Newly vacated and surrounded by 234 acres of land, T.E. McElroy purchased the Onion Creek Post Office and Stagecoach House in the mid-1880’s. Within a few short years he added over 1,000 acres of land to his name and turned the old post office and stage stop into a ranching estate where he raised livestock and cultivated the fertile soil. With wealth and ambition on his side, McElroy transformed the rugged cabin into the elegant home we see today by enclosing the dogtrot, expanding the home and adding the luxuries one would expect in a home like flooring and a ceiling. Remnants of an old porch under what is now the back room point to a re-orientation of the front porch to look towards Loop 4 (Main Street) heading into a now thriving Buda and away from the abandoned stagecoach bridge.
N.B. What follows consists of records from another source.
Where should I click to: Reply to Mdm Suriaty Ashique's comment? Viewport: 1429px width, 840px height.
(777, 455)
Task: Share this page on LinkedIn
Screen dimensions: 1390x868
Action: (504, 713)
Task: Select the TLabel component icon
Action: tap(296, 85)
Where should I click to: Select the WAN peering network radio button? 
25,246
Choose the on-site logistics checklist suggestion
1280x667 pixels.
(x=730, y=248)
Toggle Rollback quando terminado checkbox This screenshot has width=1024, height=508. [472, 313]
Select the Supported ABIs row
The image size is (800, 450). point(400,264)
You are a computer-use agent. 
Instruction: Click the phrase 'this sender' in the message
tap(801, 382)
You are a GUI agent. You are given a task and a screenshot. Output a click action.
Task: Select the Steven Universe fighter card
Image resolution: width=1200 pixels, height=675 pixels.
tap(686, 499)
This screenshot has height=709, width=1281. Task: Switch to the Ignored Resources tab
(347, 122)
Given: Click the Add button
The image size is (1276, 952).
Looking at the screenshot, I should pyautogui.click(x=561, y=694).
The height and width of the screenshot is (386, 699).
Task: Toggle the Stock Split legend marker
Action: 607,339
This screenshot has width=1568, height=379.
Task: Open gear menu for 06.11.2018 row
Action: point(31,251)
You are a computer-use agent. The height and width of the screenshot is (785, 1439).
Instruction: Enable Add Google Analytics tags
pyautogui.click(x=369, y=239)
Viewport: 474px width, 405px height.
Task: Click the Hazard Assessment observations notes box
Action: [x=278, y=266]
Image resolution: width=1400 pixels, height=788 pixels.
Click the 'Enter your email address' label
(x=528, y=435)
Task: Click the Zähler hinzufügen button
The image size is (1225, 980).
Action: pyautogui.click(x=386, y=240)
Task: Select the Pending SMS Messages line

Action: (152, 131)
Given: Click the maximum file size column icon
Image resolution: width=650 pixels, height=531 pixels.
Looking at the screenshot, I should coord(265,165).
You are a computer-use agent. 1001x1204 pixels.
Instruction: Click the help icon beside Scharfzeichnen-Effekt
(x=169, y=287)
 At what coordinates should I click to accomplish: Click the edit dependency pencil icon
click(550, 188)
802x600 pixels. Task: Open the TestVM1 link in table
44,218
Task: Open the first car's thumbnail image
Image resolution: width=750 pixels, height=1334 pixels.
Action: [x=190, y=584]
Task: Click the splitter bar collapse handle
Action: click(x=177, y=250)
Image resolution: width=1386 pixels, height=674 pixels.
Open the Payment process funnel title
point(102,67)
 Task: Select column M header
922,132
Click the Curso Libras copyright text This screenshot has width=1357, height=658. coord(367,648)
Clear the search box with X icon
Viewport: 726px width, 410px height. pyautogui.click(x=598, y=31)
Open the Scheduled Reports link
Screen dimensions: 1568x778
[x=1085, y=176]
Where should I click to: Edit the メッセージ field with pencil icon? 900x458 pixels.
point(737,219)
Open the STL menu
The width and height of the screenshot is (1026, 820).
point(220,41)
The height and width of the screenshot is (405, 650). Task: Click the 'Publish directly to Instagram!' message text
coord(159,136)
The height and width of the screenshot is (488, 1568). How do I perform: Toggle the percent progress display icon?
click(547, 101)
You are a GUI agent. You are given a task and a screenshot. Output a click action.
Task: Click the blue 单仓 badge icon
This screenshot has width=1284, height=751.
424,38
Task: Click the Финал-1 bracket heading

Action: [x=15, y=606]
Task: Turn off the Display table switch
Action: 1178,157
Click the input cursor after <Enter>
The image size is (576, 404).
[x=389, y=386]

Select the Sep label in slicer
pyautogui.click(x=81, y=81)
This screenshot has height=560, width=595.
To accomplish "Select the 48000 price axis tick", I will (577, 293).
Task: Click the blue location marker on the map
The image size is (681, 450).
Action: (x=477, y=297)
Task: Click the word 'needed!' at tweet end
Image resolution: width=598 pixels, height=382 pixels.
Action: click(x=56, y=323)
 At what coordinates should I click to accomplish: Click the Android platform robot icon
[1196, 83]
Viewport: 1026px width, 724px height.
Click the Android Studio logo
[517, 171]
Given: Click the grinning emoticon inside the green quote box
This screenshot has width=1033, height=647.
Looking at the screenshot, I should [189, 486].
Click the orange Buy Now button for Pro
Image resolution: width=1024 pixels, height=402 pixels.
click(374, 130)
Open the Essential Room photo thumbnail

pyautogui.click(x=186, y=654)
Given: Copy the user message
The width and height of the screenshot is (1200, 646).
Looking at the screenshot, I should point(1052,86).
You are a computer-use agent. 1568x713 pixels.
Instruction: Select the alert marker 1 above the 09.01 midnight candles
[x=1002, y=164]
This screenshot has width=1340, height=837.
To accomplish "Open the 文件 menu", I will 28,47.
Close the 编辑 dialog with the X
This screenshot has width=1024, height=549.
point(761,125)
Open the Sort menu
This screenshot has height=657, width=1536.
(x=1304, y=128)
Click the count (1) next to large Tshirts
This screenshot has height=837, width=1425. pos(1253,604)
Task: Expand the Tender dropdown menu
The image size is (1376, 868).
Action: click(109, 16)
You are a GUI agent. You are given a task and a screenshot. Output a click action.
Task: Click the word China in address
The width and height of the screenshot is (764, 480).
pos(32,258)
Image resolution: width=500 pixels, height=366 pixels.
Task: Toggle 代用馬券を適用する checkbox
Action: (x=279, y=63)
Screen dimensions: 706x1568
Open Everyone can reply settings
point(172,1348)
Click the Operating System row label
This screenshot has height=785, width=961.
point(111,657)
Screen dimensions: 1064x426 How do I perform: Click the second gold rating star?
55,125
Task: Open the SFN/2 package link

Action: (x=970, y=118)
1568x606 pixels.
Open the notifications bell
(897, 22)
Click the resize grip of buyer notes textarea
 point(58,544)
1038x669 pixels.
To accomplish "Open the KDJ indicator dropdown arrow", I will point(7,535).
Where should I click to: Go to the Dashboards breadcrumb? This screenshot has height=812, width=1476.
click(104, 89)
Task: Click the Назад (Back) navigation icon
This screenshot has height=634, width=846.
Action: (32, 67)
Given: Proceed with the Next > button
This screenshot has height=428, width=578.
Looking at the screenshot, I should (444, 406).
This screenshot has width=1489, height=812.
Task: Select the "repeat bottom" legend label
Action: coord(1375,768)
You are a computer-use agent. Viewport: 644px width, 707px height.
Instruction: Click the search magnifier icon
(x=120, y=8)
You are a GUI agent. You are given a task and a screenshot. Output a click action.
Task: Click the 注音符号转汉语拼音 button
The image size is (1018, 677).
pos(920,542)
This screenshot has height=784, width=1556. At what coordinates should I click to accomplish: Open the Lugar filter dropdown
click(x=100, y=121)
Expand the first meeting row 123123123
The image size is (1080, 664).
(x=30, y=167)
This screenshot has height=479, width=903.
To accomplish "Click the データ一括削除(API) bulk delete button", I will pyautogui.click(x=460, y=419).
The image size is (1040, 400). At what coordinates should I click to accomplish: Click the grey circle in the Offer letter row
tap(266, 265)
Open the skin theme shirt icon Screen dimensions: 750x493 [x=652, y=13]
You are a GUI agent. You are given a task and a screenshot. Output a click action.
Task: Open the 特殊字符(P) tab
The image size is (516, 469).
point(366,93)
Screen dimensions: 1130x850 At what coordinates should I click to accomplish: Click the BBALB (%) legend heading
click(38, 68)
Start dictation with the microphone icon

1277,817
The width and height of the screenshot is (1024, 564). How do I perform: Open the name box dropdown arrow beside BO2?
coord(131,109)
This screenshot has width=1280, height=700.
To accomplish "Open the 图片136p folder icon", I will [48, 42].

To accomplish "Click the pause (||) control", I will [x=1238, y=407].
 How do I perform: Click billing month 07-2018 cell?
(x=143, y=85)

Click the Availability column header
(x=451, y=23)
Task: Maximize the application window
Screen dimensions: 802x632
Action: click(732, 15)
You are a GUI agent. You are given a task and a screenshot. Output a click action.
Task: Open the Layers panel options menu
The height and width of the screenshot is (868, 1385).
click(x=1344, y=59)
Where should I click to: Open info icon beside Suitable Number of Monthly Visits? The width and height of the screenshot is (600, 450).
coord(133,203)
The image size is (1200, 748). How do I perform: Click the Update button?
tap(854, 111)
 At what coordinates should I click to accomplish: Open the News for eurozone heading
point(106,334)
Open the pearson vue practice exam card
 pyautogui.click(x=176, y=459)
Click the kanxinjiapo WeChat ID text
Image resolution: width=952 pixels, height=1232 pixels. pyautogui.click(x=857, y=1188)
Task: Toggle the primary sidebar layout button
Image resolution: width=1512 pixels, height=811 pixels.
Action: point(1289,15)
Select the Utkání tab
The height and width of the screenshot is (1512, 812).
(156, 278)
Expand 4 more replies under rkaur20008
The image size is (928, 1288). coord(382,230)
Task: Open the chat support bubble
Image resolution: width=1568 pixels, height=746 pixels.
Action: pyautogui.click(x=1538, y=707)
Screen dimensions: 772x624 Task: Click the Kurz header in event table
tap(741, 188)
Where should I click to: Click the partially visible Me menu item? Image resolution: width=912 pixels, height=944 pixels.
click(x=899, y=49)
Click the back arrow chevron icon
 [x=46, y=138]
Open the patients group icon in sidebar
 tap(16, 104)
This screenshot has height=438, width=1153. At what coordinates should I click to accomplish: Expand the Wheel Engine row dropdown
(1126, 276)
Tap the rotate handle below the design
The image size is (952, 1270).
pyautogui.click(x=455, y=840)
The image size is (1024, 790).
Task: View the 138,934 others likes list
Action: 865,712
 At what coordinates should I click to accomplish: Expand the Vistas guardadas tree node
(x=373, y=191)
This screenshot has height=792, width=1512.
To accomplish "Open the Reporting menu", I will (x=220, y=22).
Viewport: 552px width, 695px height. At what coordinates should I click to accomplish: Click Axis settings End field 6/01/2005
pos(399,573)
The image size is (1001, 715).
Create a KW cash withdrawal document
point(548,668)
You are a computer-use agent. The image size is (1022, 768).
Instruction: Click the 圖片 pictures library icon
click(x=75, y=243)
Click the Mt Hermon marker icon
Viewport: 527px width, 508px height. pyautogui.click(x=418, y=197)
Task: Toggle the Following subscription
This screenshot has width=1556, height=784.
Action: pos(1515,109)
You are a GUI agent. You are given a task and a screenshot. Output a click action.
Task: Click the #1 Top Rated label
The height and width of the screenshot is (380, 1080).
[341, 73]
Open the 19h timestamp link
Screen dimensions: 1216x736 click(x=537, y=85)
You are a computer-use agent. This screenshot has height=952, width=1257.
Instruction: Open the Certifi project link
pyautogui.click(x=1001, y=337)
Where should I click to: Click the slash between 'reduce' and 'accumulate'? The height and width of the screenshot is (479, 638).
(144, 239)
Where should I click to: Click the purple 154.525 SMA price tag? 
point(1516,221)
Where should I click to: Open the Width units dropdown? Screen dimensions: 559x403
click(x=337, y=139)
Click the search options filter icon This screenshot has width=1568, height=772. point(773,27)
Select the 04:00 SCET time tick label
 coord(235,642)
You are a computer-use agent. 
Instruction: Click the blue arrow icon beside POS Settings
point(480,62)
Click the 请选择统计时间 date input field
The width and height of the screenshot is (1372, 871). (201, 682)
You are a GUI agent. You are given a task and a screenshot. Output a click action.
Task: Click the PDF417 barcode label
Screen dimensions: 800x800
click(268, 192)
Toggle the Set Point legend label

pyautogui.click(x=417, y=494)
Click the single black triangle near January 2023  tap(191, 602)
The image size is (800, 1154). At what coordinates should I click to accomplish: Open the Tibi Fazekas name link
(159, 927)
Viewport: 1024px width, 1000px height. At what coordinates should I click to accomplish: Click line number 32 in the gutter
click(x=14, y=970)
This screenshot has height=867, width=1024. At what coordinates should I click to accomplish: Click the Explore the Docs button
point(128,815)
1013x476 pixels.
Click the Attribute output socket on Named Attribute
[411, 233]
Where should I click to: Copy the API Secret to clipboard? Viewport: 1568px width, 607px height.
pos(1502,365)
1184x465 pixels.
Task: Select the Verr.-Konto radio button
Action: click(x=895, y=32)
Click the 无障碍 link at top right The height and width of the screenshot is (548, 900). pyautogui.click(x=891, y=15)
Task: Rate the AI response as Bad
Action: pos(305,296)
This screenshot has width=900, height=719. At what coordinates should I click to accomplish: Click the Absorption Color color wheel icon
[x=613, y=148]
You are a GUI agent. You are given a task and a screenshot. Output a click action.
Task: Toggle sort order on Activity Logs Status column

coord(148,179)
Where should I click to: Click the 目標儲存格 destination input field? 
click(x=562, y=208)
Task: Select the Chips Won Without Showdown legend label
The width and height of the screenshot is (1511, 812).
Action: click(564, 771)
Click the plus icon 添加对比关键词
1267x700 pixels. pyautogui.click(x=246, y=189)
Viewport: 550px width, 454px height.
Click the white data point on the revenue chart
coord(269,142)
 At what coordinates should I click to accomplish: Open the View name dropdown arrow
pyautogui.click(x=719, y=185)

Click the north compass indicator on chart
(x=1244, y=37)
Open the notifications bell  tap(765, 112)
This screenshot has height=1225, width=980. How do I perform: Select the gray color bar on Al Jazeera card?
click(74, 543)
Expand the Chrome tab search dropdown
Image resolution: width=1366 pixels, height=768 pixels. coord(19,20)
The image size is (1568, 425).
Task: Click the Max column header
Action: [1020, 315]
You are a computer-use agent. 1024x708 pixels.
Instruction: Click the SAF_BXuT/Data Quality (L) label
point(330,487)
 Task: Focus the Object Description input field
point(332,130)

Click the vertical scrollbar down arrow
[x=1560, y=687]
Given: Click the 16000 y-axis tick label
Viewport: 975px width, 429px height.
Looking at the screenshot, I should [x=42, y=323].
Throughout the years as pieces of land were sold off, the home would continue to bare the markings of each decade with hand-hewn joists in the attic revealing its pre-railroad construction and french doors showcasing the the trend of the 1920’s when European styles reverberated throughout American homes. Though the home was renovated back to its circa 1920s appearance, one lasting mark of those who lived there in later years still exists in the west room. On the fireplace mantle you will find it to be painted blue with gold stars on either side and a gold arch enveloping the opening. It was dated by historians as a 1970’s style work-- a time when the house was rented out by owners Victor and Joe Stanzel to a group of college students in the artist community.
In 1998 the Stanzel Brothers Trust would transfer the 51 acre property to the City of Buda and the Stagecoach House would once again welcome travelers from far and wide as the Visitor Center for the thriving town of Buda.